I know I have the potential of being an amazing teacher. I've been a good teacher up to this point, but if I decided to go to work each day, sit at my desk with my feet up, and hand out worksheets like I'm "making it rain", then I wouldn't have my job very long. Just because I know how to do something doesn't mean I earn the paycheck. I have to show that I know how to do it. Put the time and effort in to it. And, I know that even with how hard I work, I still have areas of improvement. But, because I work so hard, my principal gives me "partial credit". She pulls me aside, gives me some constructive criticism, and sends me back in there full of hope that I can do better. I feel hopeful even if I've failed.
I have some kids that feel that just because they are super smart, they don't really need to put much effort in to their work. Their grades reflect their effort. I have some kids who struggle so much but give me everything they have to try and get through it. Their grades reflect their effort. So, it's quite possible I have a super smart kid making a C and a kid below grade level making an A.
That's how I roll. That's how I instill responsibility and passion and drive for success.
But, at the end of the day, there really isn't a "one size fits all" way of fixing the homework problem.
No matter what the policy is, there's always going to be someone against it.

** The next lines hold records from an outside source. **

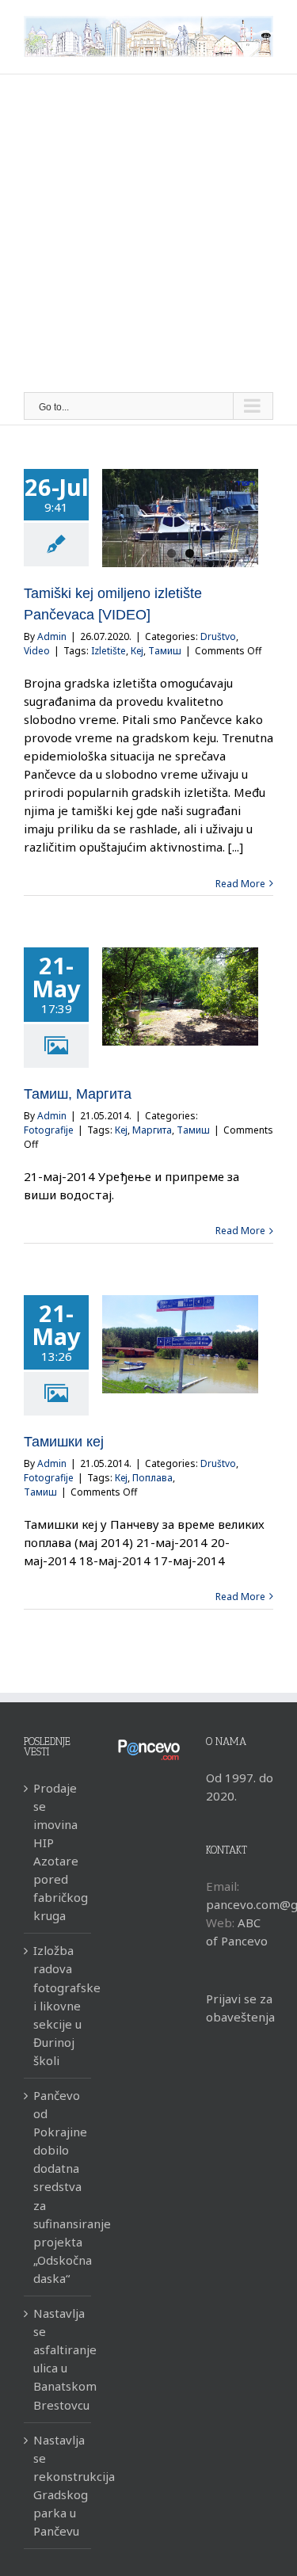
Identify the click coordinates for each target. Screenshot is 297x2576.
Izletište (108, 650)
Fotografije (49, 1130)
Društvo (218, 636)
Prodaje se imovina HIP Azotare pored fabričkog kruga (58, 1852)
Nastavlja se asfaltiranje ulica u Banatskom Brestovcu (58, 2358)
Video (37, 650)
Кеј (137, 650)
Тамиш (164, 650)
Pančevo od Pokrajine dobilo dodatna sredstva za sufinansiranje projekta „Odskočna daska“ (58, 2186)
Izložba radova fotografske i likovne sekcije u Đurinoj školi (58, 2005)
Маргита (152, 1130)
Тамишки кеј (64, 1442)
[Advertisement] (148, 235)
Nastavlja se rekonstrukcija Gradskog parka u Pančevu (58, 2485)
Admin (52, 636)
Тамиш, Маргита (77, 1094)
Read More (240, 883)
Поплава (152, 1477)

Don't give homework? A parent is going to be unhappy because their child has nothing to keep them busy when they are at home. Or, the parent thinks that homework is needed to help boost grades or give them more practice.
Give some homework? There will be parents wanting to know why there's only homework for math but not reading. How come there's never any science or social studies homework. Or the fluctuation in homework days puts a kink in the home schedule.
Give a lot of homework? The kids don't have enough down time, there's not enough time do other activities, kids aren't getting enough sleep. They then start to hate school and their effort and motivation dwindles to nothing.
Now, after all this, I will say that having some homework while on a break from school isn't a bad thing. In moderation. Requiring a certain amount of reading. Maybe a few practice math problems. Stuff that keeps their minds fresh for when they return... but even that mentality has it's flaws. There will be kids that do it all on the first night, and spend the rest of the break letting their minds melt. There will be kids that wait until the very last night of break and cram it all in, making their night very frustrating because they have so much to do and so little time. And there will be kids that don't do it at all because they "forgot".
So, what is the best answer for homework?
Good question... when someone comes up with the answer, can they please let me know?